··· INPUT RECORDS ···

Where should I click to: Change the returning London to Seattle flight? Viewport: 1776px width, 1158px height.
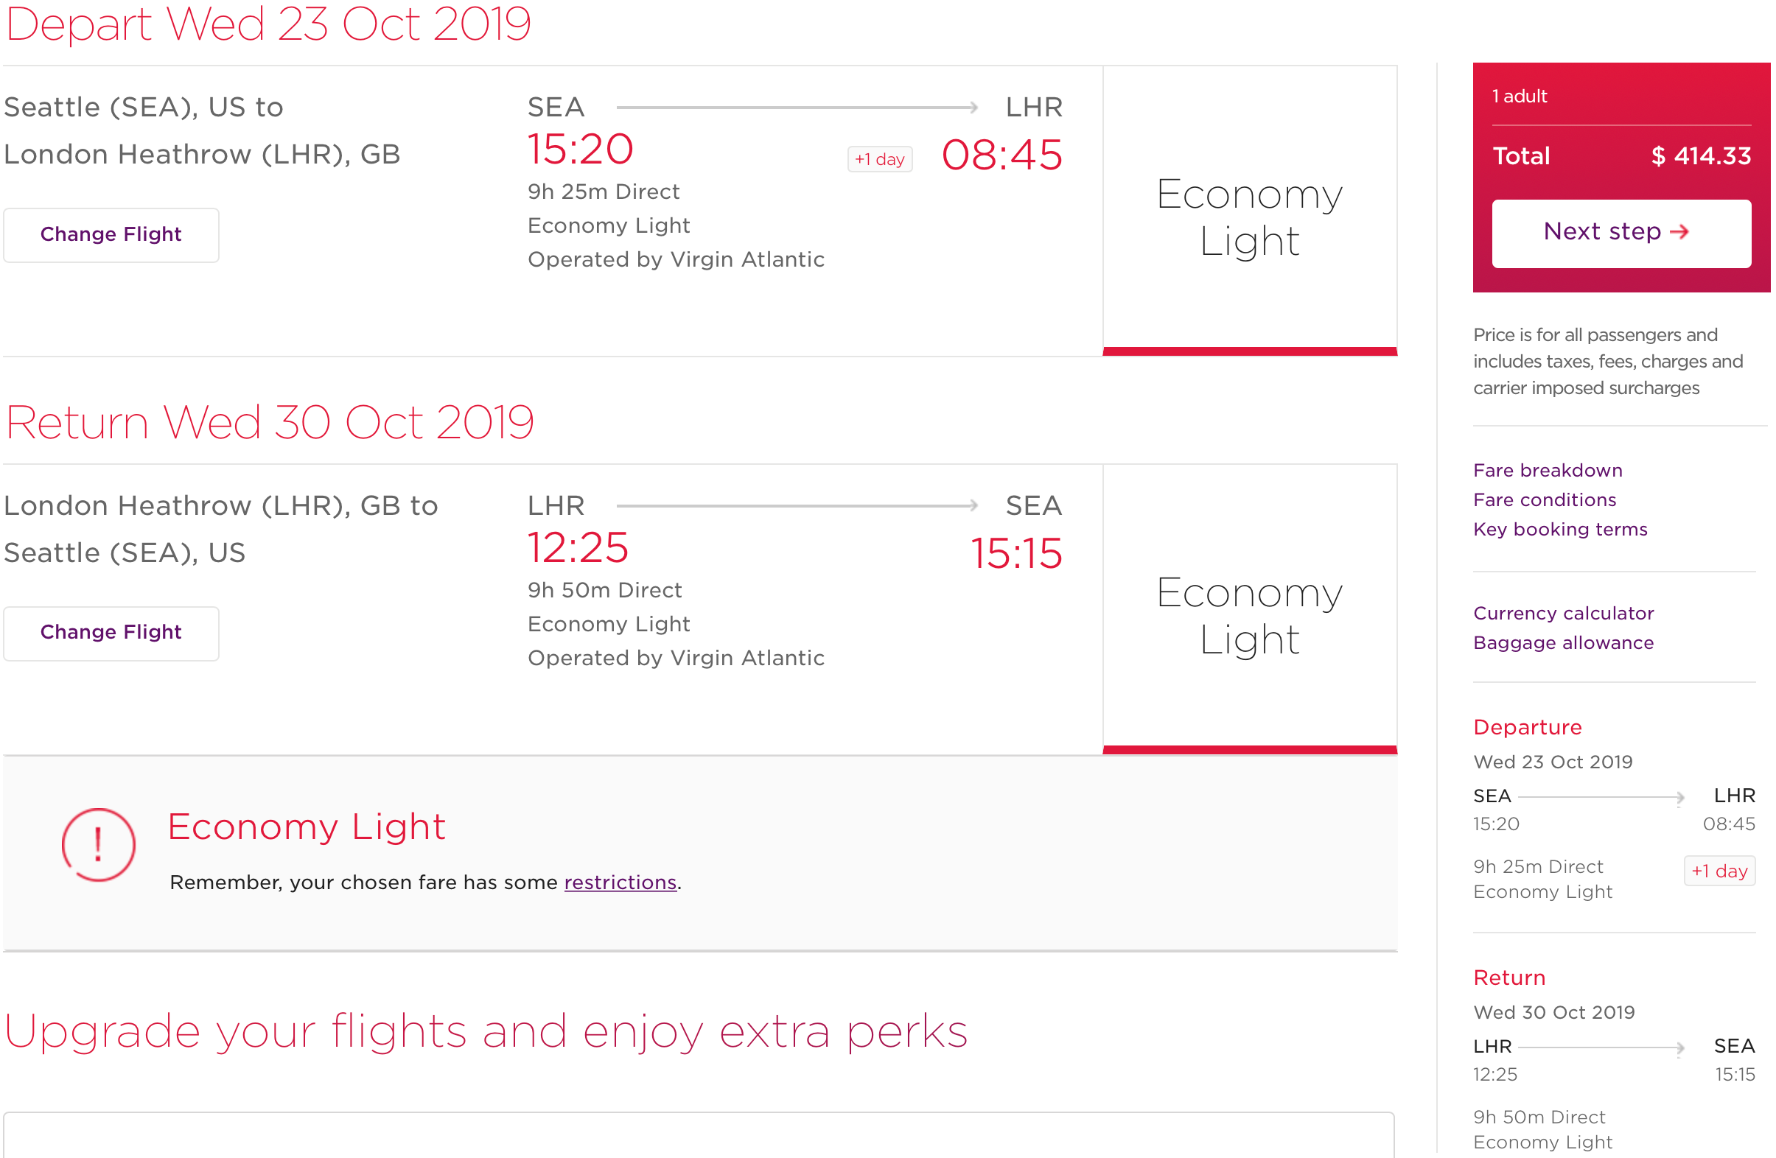tap(111, 633)
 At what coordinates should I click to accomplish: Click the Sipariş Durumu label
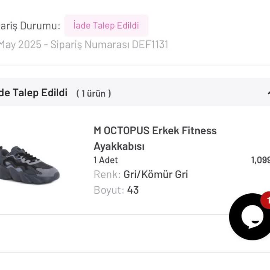coord(30,26)
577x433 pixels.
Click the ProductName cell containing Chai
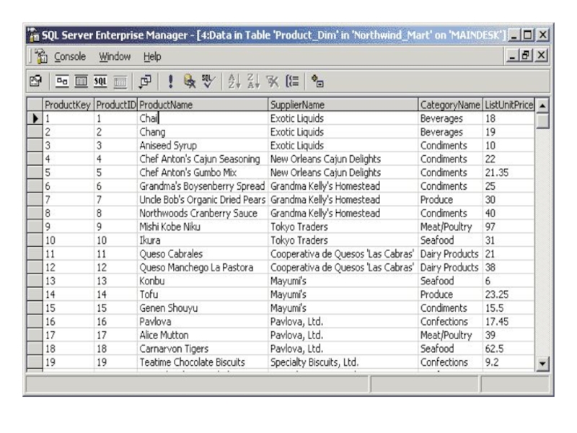[x=202, y=118]
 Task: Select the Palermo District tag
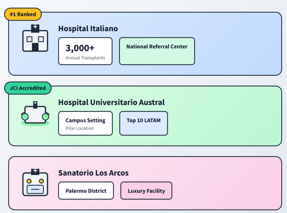[86, 191]
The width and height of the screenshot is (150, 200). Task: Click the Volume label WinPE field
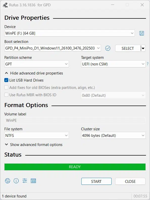point(75,120)
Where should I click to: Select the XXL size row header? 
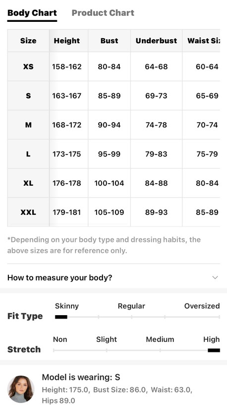[x=28, y=212]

···

# [WORK REQUIRED]
An exact transcript of the listing is needed, free of pictures.

# [ANSWER BELOW]
Where should I click to: Change the returning London to Seattle flight? Viewport: 1776px width, 1158px height.
tap(111, 633)
 At what coordinates should I click to accomplish: Click the Sipariş Durumu label
coord(30,26)
577x433 pixels.
Click the ProductName cell containing Chai
[x=202, y=118]
 Task: Select the Palermo District tag
[86, 191]
The width and height of the screenshot is (150, 200). Task: Click the Volume label WinPE field
point(75,120)
Where should I click to: Select the XXL size row header? 
[x=28, y=212]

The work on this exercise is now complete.